George Steiner
“El hecho de que cada vez más personas sepan leer no significa que comprendan lo que leen. La alfabetización técnica —la capacidad de descifrar signos— se ha extendido enormemente, pero no ha ido acompañada de una alfabetización cultural. Se leen palabras, pero no textos; se reconocen frases, pero no estructuras de sentido. Y así, la lectura deja de ser una forma de conocimiento para convertirse en una operación mecánica, casi automática, que no transforma al lector”.
Umberto Eco
“El problema de nuestra época no es la falta de información, sino la incapacidad de interpretarla. Estamos rodeados de textos, de imágenes, de mensajes, pero carecemos de los instrumentos necesarios para ordenarlos, jerarquizarlos, comprenderlos.
Este exceso produce una forma nueva de analfabetismo: no el del que no sabe leer, sino el del que no sabe qué hacer con lo que lee”.
Richard Hoggart
“El analfabetismo moderno no consiste en la incapacidad de leer, sino en la incapacidad de leer críticamente. El individuo puede descifrar un texto, seguir una historia, incluso reproducir información… pero no es capaz de situarla, de evaluarla, de resistirse a ella. Esta pasividad frente al lenguaje es una de las formas más insidiosas de incultura, porque se disfraza de competencia”.
Neil Postman
“Cada medio de comunicación favorece un tipo de pensamiento.

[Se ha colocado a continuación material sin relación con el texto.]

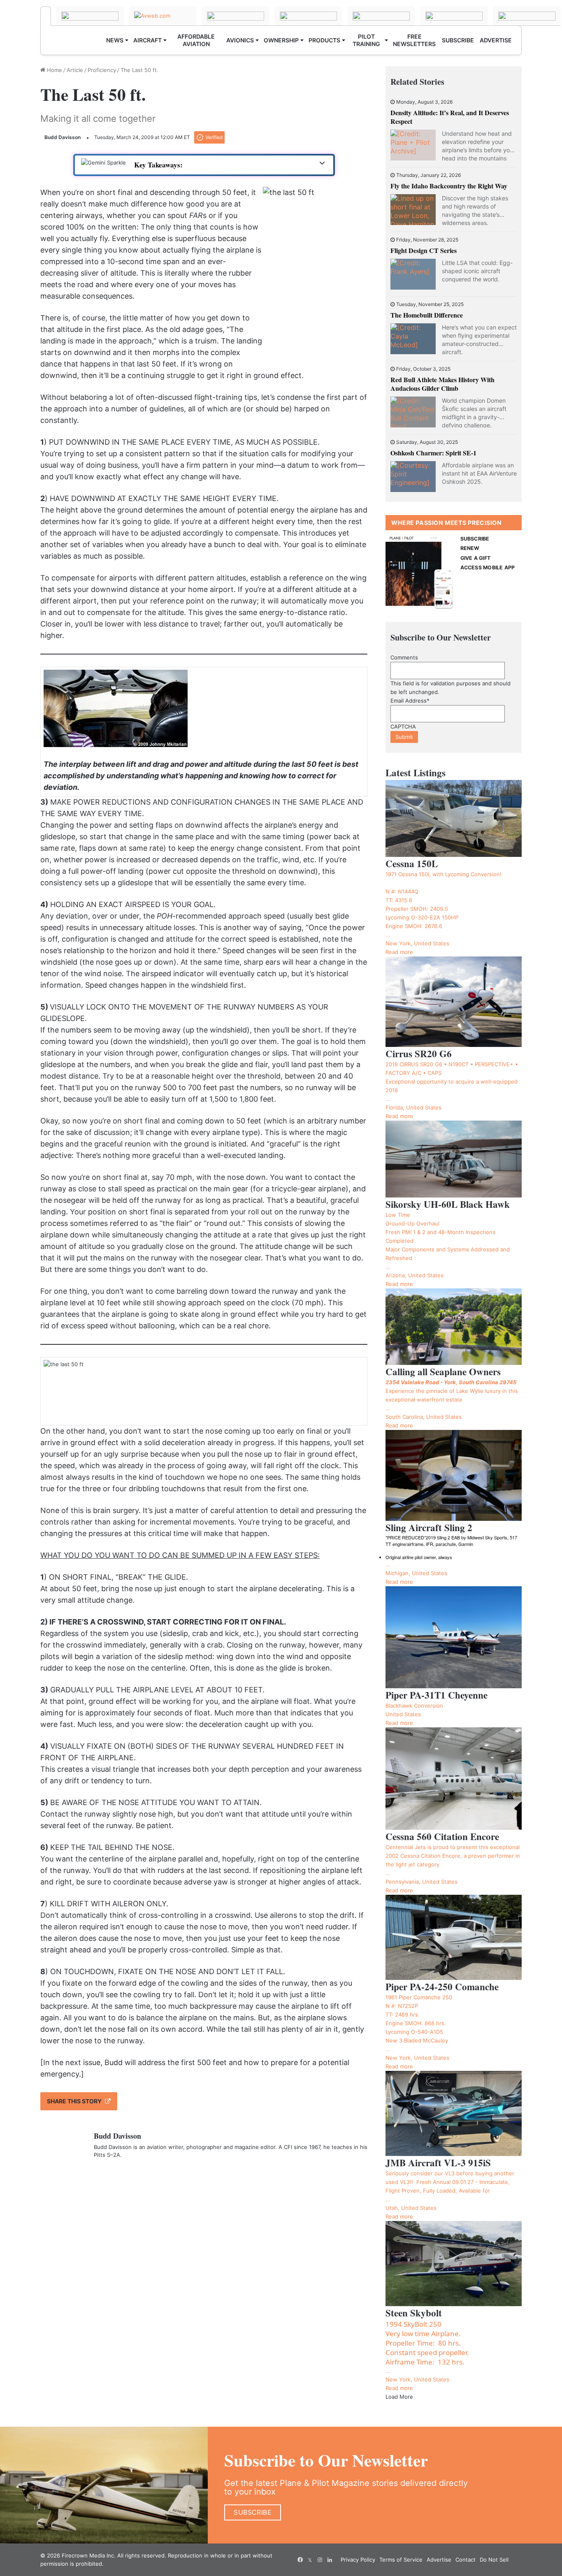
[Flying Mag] (90, 16)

La cultura escrita exige argumentación, coherencia, continuidad. La cultura visual, en cambio, privilegia la inmediatez, la fragmentación, el impacto. A medida que la imagen desplaza a la palabra, el discurso se simplifica. Y con esa simplificación se pierde una capacidad fundamental: la de sostener ideas complejas a lo largo del tiempo”.
Sven Birkerts
“La lectura profunda no es solo una habilidad: es una forma de estar en el mundo. Implica paciencia, concentración, disposición a demorarse en el lenguaje. Pero estas disposiciones están siendo erosionadas por una cultura que favorece la velocidad y la interrupción constante. El resultado es un lector cada vez más incapaz de sostener la atención necesaria para comprender textos complejos”.
Alberto Manguel
“Leer no es simplemente reconocer palabras: es establecer relaciones, construir sentidos, dialogar con una tradición.

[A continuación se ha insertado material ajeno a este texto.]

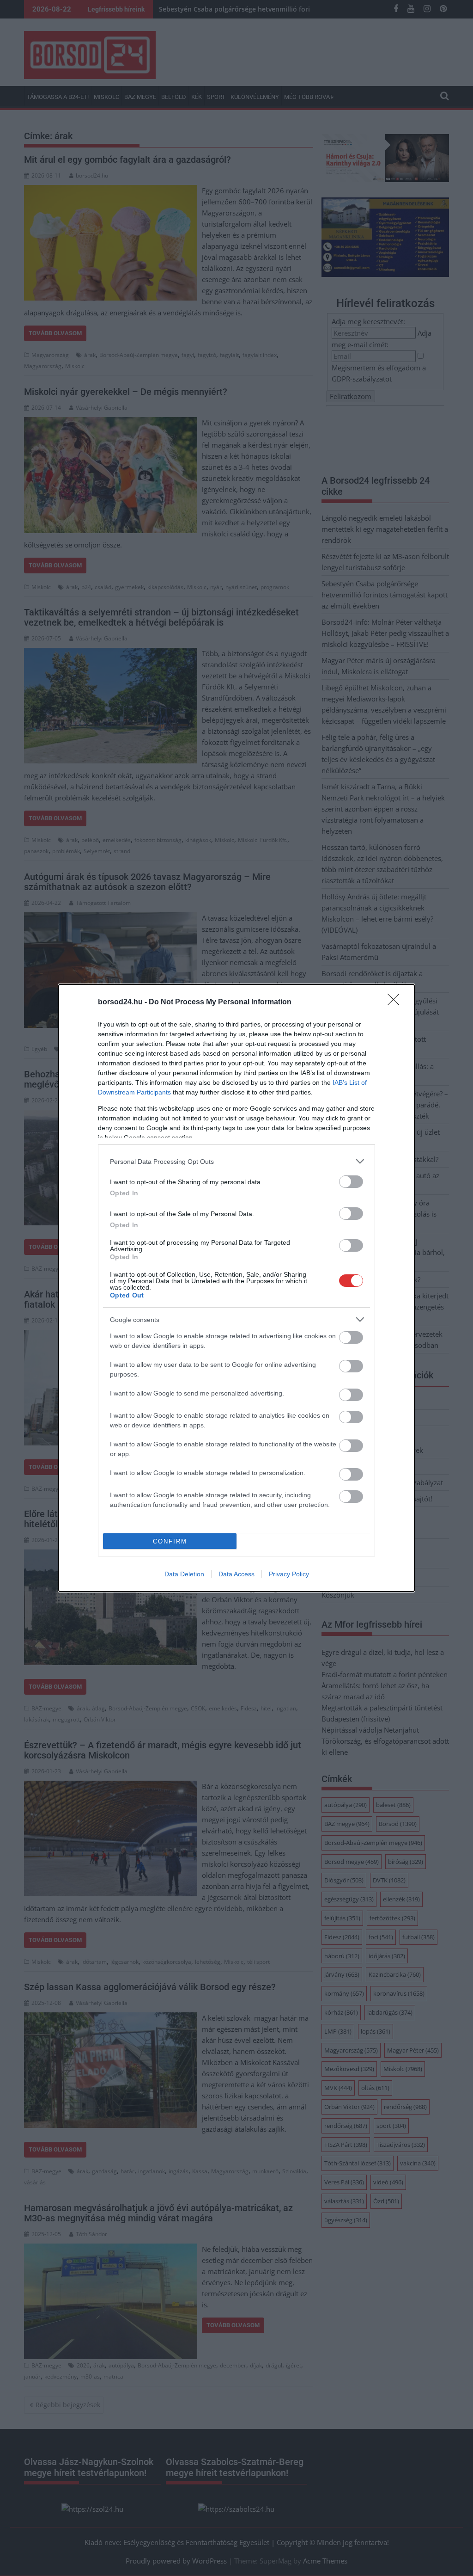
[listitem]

Cuando esa dimensión desaparece, lo que queda es una lectura empobrecida, reducida a la superficie del texto. El lector moderno, saturado de estímulos, corre el riesgo de convertirse en un consumidor de palabras que ya no se detiene a escucharlas”.
Tzvetan Todorov
“La enseñanza de la literatura ha perdido su finalidad. Se analizan estructuras, se clasifican géneros, se identifican figuras retóricas… pero se olvida la pregunta esencial: ¿qué dice este texto sobre la vida? Cuando la literatura se reduce a técnica, el estudiante puede aprobar exámenes sin haber comprendido nada. Es una forma de analfabetismo sofisticado”.
Harold Bloom
“La lectura exige esfuerzo, soledad, disciplina. Pero estas condiciones son cada vez más raras en la cultura contemporánea.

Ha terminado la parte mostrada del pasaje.